The simple lessons each introduce you to several hiragana characters, with clear audio so you can master the pronunciation of each, and the romaji (the hiragana’s pronunciation in the Roman alphabet). You’ll then learn keywords that help you to associate a character with its romaji — for example, “ku” could be associated with “kudos” — and a story to aid in remembering. You’ll learn to draw each hiragana, too, with the repetition here really helping to reinforce learning. When you feel ready, you can take a test on what you’ve learned!
The app is free and keeps learning simple but fun for beginners looking to learn hiragana and katakana.
You can use Busuu to learn Japanese as a beginner or brush up your skills if you already know some Japanese, and you won’t need to go over the introductory stuff, as the app tests your current knowledge before you dive in. There are over 150 courses to choose from, and you can learn up to 12 languages, including Japanese, in just 10 minutes a day.
The app introduces a word or phrase — such as Konnichiwa (hello) — with the hiragana and audio to help you with pronunciation. You can replay the audio as many times as you like before moving on to the next screen. True-or-false quizzes test your knowledge, while a fill-in-the-blanks game sees how much you really remember along the way.
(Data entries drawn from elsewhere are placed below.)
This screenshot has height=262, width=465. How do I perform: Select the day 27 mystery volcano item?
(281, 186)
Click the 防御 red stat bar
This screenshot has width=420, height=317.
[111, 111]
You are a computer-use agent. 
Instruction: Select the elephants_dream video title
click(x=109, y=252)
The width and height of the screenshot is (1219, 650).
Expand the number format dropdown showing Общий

You’ll learn everything from single words to whole sentences — like how to introduce yourself in Japanese, something that’s sure to come in handy if you’re planning a trip to Japan.
Create a Study Plan by telling the app when you want to learn and for how long, and it’ll send you notifications to keep you motivated. Grammar and Vocabulary Reviews ensure you won’t forget what you’ve learned, while the Conversations feature connects you with a community of native speakers to help you perfect your pronunciation. The app even gives you official McGraw-Hill Education language certificates to prove your skills, and there’s a progress tracker that tracks your learning streak, corrections, and more to keep you motivated.
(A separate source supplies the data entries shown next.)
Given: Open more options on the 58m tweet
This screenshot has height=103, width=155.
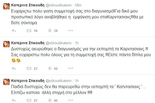Looking at the screenshot, I should click(x=71, y=31).

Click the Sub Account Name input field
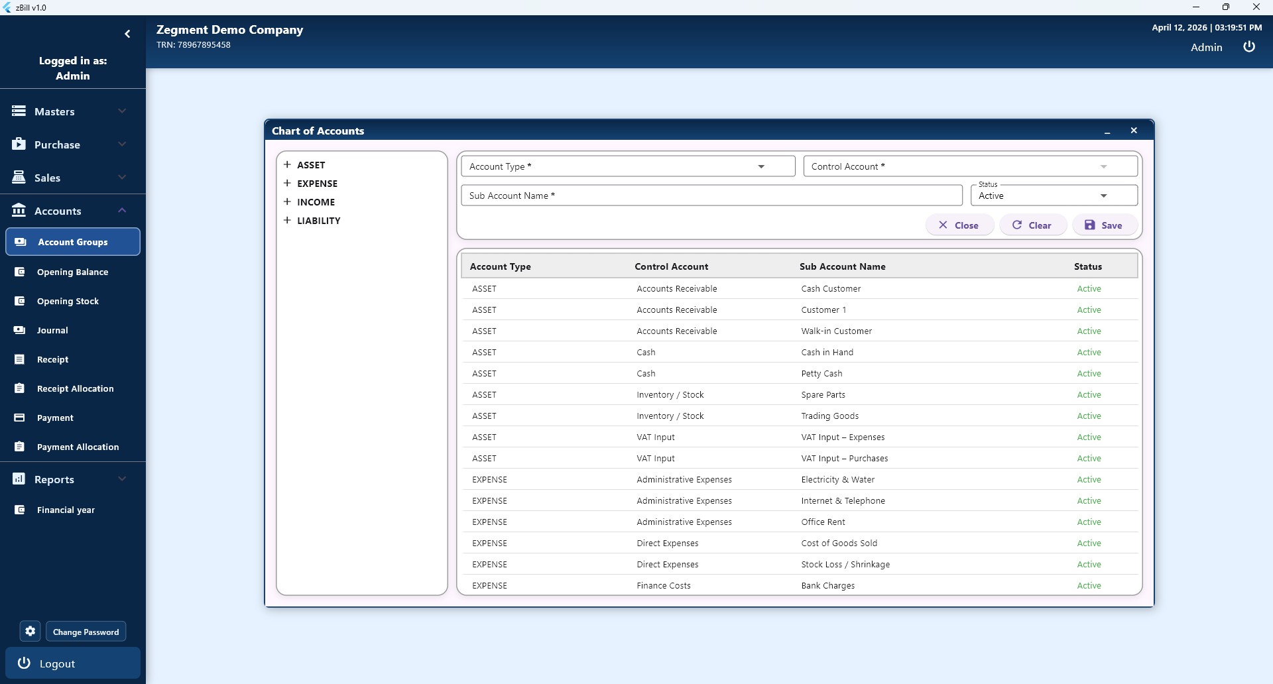click(711, 196)
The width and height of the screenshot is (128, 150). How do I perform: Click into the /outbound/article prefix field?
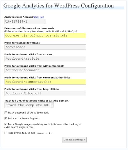[x=45, y=58]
The app’s basic functionality is free to use, but to access all the features, you can subscribe from $7 per month.
Simply Learn Japanese
The final app on our list is one that pairs best with one of the other language-learning apps here. Simply Learn Japanese is a kanji and hiragana phrasebook that you can refer to while learning Japanese. There are over 1,200 phrases, divided into handy sections depending on what you want to learn, from beginner phrases (such as how to introduce yourself and say hello) to traveler basics and more advanced words and phrases. A mix of flashcards, audio tracks recorded by native speakers, and multiple-choice quizzes help keep learning interesting, and all words are presented in both phonetic and original Japanese writing.
The free version includes over 300 phrases and words as well as a wide range of categories to help you learn Japanese, from greetings and basic conversation to sightseeing and shopping in Japan. If you want more categories and phrases, you can upgrade to Pro from $10 or purchase new categories for $2 each.